◆ **Consigne 1**: Recopie à l'identique les lignes des enregistrements, de la ligne contenant « Open the three-dot more options menu » jusqu'à la fin des enregistrements incluse.

--- Texte sélectionné ---

De la face au profil : l’aventure numérique des visages

De la face au profil : l’aventure numérique des visages

Le visage est le lieu même de l’expression et de l’identité. Que devient son pouvoir d’identification et de communication, à l’heure des réseaux sociaux et des selfies ?

Temps de lecture : 12 min

Index : je te googlise, tu me googlises…

Au commencement était l’index. Pour nous renseigner sur une personnalité publique, mais aussi dans nos relations professionnelles, académiques ou même privées, nous avons pris l’habitude de consulter Google en amont de toute rencontre et prioritairement à toute autre source.

--- Entrées de données ---

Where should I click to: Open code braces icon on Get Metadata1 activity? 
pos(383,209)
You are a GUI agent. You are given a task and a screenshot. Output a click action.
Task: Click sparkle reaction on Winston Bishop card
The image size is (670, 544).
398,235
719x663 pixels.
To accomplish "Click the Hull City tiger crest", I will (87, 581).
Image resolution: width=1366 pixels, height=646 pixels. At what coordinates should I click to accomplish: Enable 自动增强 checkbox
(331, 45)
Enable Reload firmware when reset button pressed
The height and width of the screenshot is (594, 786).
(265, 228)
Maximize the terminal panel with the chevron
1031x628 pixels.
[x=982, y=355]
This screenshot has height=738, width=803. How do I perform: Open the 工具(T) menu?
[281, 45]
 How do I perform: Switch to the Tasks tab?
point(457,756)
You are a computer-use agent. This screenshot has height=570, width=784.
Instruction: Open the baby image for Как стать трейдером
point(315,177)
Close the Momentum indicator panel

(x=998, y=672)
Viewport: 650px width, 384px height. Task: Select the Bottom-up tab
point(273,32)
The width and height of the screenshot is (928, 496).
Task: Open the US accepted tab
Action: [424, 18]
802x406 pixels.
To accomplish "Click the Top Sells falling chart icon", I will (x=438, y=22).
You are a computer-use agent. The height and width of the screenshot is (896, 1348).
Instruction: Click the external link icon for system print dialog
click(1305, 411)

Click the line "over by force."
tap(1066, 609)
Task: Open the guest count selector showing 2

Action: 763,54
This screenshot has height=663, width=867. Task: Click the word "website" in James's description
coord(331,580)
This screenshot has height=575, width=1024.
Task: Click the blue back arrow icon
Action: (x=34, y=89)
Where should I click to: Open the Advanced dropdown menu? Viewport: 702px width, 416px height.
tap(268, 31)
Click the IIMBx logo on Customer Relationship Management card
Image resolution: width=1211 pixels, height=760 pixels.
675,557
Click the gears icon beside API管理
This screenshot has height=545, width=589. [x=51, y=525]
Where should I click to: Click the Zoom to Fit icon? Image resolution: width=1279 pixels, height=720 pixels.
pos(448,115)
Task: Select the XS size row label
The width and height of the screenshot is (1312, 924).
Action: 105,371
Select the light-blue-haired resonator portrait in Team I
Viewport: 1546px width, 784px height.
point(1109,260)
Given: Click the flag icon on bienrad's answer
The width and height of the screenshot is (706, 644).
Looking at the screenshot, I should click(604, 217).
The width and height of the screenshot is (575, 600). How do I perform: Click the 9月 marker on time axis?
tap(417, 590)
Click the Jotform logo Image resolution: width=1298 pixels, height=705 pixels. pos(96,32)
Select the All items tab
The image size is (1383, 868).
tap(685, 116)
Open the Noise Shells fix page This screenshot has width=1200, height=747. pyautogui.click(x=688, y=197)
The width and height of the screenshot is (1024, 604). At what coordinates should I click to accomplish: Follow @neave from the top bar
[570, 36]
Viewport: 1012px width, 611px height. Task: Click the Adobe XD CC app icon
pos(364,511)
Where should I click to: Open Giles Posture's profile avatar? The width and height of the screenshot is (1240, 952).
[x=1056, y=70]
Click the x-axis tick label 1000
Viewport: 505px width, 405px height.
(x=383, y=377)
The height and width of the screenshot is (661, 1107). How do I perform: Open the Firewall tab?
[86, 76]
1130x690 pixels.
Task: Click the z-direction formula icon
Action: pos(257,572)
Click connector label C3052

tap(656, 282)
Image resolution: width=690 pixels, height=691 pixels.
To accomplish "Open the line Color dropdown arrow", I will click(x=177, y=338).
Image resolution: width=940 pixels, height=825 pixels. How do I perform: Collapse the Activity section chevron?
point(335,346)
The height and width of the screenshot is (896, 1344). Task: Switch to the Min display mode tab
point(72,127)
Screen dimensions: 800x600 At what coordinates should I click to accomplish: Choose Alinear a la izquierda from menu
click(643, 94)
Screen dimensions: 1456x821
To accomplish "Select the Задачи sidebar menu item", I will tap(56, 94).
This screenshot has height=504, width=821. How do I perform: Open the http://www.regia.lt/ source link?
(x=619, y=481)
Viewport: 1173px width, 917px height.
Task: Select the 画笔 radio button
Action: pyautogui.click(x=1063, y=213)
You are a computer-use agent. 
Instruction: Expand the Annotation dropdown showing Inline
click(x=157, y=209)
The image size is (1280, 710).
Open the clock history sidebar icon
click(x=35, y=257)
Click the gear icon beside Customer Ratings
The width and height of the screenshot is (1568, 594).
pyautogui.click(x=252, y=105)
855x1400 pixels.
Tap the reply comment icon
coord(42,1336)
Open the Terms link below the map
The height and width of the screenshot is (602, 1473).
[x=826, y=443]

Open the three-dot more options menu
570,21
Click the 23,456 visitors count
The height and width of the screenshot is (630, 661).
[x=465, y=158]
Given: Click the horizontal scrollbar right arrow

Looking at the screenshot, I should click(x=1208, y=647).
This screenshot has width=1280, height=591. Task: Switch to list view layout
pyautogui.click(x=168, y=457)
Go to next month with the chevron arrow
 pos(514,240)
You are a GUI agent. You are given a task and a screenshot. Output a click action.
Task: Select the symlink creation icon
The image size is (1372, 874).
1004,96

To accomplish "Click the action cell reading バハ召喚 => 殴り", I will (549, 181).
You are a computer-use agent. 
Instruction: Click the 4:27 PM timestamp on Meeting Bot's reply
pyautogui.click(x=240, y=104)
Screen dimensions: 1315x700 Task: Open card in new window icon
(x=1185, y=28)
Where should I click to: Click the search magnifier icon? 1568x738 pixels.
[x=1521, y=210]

---

◆ **Consigne 2**: Réécris le passage du texte sur les visages à l'ère numérique allant de « Index : je te » jusqu'à « toute autre source. » inclus, en remplaçant « Google » par « Bing ».

◆ **Résultat de l'exercice 1**:
Open the three-dot more options menu
570,21
Click the 23,456 visitors count
The height and width of the screenshot is (630, 661).
[x=465, y=158]
Given: Click the horizontal scrollbar right arrow

Looking at the screenshot, I should click(x=1208, y=647).
This screenshot has width=1280, height=591. Task: Switch to list view layout
pyautogui.click(x=168, y=457)
Go to next month with the chevron arrow
 pos(514,240)
You are a GUI agent. You are given a task and a screenshot. Output a click action.
Task: Select the symlink creation icon
The image size is (1372, 874).
1004,96

To accomplish "Click the action cell reading バハ召喚 => 殴り", I will (549, 181).
You are a computer-use agent. 
Instruction: Click the 4:27 PM timestamp on Meeting Bot's reply
pyautogui.click(x=240, y=104)
Screen dimensions: 1315x700 Task: Open card in new window icon
(x=1185, y=28)
Where should I click to: Click the search magnifier icon? 1568x738 pixels.
[x=1521, y=210]

◆ **Résultat de l'exercice 2**:
Index : je te googlise, tu me googlises…

Au commencement était l’index. Pour nous renseigner sur une personnalité publique, mais aussi dans nos relations professionnelles, académiques ou même privées, nous avons pris l’habitude de consulter Bing en amont de toute rencontre et prioritairement à toute autre source.